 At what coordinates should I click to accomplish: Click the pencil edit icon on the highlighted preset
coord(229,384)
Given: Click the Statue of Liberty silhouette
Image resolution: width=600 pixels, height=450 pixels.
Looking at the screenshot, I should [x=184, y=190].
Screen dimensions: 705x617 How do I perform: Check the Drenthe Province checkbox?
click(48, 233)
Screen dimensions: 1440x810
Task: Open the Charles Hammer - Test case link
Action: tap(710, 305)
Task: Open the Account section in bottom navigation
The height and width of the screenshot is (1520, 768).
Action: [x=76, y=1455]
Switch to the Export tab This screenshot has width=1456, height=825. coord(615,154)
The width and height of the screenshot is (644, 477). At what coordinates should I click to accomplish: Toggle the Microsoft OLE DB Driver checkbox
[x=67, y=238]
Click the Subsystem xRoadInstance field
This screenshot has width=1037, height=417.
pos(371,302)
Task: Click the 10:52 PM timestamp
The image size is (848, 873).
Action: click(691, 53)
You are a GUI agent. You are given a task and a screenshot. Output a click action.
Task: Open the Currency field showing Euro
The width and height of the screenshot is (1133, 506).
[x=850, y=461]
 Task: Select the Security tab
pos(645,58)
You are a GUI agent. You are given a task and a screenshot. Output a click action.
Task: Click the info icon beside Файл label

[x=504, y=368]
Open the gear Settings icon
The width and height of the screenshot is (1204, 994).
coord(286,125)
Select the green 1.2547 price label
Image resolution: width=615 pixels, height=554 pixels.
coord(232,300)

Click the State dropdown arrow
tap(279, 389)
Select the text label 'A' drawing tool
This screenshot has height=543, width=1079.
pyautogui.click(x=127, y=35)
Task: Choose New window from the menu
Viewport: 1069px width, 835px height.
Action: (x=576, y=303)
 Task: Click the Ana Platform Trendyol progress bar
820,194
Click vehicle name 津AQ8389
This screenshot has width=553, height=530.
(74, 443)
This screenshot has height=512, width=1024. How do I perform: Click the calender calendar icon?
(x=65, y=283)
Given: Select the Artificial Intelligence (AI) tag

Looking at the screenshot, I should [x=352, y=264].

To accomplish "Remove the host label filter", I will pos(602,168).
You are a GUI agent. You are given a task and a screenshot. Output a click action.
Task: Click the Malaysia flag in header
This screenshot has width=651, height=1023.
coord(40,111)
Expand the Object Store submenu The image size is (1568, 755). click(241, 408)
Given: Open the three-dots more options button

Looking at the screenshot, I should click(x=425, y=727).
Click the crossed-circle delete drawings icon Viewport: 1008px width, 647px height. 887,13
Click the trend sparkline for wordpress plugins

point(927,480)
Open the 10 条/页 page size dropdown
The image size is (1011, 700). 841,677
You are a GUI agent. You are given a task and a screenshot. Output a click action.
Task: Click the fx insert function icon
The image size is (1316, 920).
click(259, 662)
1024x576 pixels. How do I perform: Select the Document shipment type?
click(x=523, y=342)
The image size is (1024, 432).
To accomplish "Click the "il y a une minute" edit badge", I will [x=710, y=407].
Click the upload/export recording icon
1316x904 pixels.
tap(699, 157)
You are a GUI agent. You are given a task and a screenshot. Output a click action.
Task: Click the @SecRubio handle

____

#### TASK TO CARRY OUT:
What you give back should be only the lines of the records above, starting at the line with "Task: Click the info icon beside Файл label" and ending at the line with "Select the text label 'A' drawing tool", restated word for word.

#### RESULT OF THE EXERCISE:
Task: Click the info icon beside Файл label

[x=504, y=368]
Open the gear Settings icon
The width and height of the screenshot is (1204, 994).
coord(286,125)
Select the green 1.2547 price label
Image resolution: width=615 pixels, height=554 pixels.
coord(232,300)

Click the State dropdown arrow
tap(279, 389)
Select the text label 'A' drawing tool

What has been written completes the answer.